Quite normal imho for some of us. Imho it is part of the process of grieving. I wrestled with it for a while. What I found in the wrestling is that it is the feelings and beliefs behind the thoughts that actually matter most.
Why?
Bc it is an impossible question. Unless you have a time machine. (And if you do, a few of us might want to cadge a ride lol). It doesn't matter if you might have made a difference choice bc you can't unmake it.
But
You can wrestle with it logically and emotionally until you find the conclusions behind it.
And anything useful to learn that you can use now.
So, logically...
You are assuming the path not taken would have been better....but how could one know?
If your h had died, would you have felt the same? If I had asked you five years ago, would you have felt the same? If not, what is in the space in between that makes it different now?
Which experiences from those 20+ years are not linked to your h or marriage so you can tuck them aside?

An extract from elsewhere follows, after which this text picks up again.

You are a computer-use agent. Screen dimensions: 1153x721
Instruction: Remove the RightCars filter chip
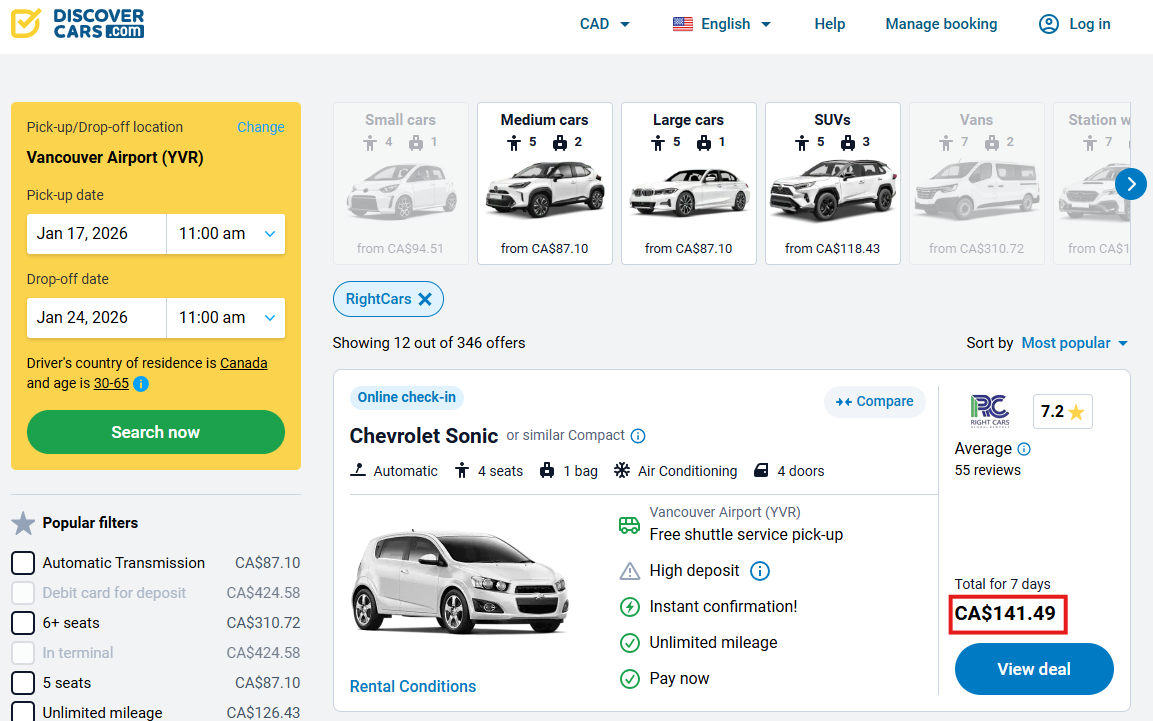[425, 299]
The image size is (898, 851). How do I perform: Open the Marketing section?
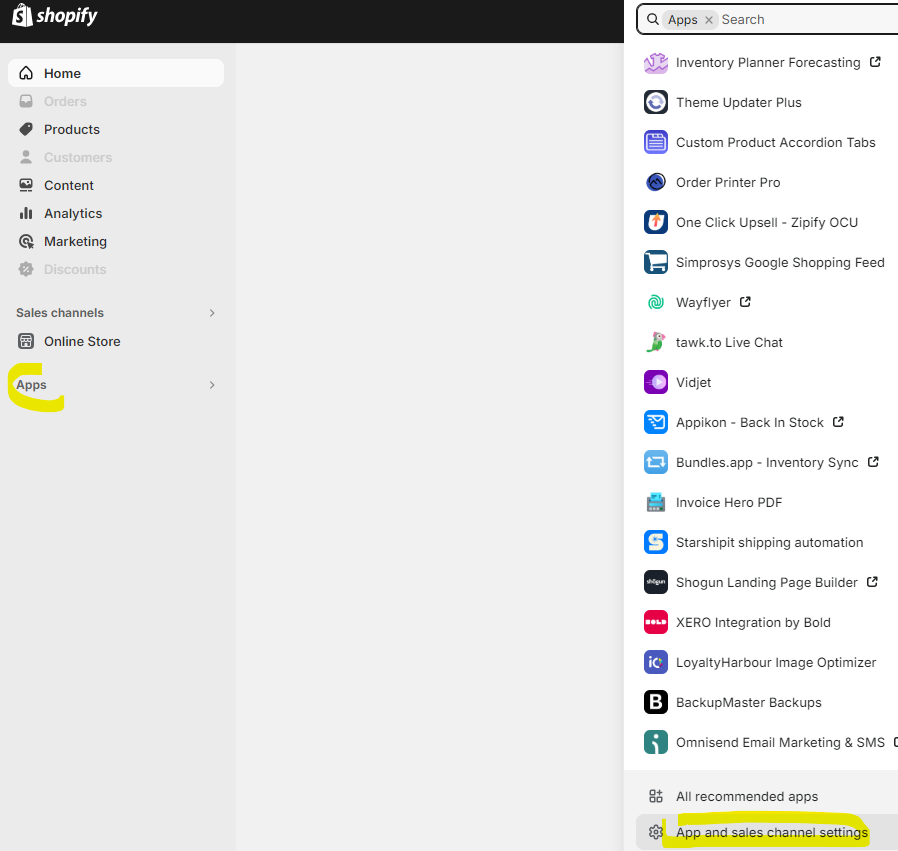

What did you value before that you see differently now?
What is the lasting cost and how do you know how long it will last? Can you change any of that? Are the costs more about concrete things or intangible ones? Get specific....what are they? And what would you need to have or see now as benefits or fruits from those years that would make you feel significantly different?
Based on the facts you know...either observed directly or concrete facts...when does the taint period begin? Or end? How do other (reliable) sources see it?
What would need to change now or in the future outcomes that would change your POV if anything? And how much control do you have over any of that?
And given that you can choose your thoughts....that your perception is your reality...how does thinking this way serve you? What would it feel like if you mentally experimented with some different ways of seeing it?
What if you just can't ever know for sure? What if you are wrong?
And emotionally....
Scared...don't want to know the answer...horrified....appalled...tainted....loss....love. What are these emotions really about? And are they more about you or your h? And what are the strongest emotions? Fear? Anger? Blaming yourself? Feeling foolish? Doubt? Vulnerability? Self-worth? Grief?
And why do you feel so never/always about both the past and future? That nothing from the past is worth smiling about and that how you feel now feels permanent. What do you get from feeling that way do you think?
What is the essence of the taint, do you think? What does it look/feel like? Either/or or a spectrum? More associated with some things than others? Triggered by some things more than others? Less about some things than others?
What are the differences if any between what you think, what you believe and what you feel right now? And how much of that comes from you or from what you think others think, believe or feel? And can you quarantine yourself from any of that?
And if there were a doorway to the possibly untainted, what do you think that might be?
I have no answers bc they are your questions.
But I can reassure you that I was in exactly the same place and wrestled with exactly the same questions. For me it was like a jigsaw on a table that I kept cycling around to see if I could find a missing piece that fit. For me it was a mixture of grief, acceptance and finding my own reality.
And I found that there was useful stuff that was part of my healing process that came from that wrestling.
I seem to be currently doing what feels like a last circle around the jigsaw pieces now but it feels different. Less emotion and doubt, a kind of process of picking bits up, looking at them closely in a way I couldn't before and deciding what to purge, ignore or pick up and put in my pocket. Onevof the biggest differences now I come to think about it is that it no longer feels like a process which needs any input other than mine. Which is just as well lol.
Martin Seligman, the positive psychology guy, talks about the three Ps that get in the way of resilience - personalisation, pervasiveness and permanence. (Sheryl sandberg talked about these too after the death of her husband). That what eats our resilience is believing that something was our fault or that we could have prevented it; that it seeps into every bit of our world view so it defines us; that we believe how it is now and how we feel will not change. These are normal beliefs in grief, trauma or depression. But they are rarely objectively true and we can train our brain to think differently. And we can look for the small bits of evidence that challlenge our thinking.
Which of the three Ps speak to you most right now, Anon?
How much of what happened was bc of you rather than happening to you?
What are the things about you and your life which were/are separate from it?
How have you/things stayed the same or changed (for good or bad) since it happened?
So I send you a wrestling hug, some encouragement that this time too will pass and a reminder to up your basic self care if you think you are lingering on the edge of depression and find this time of year hard.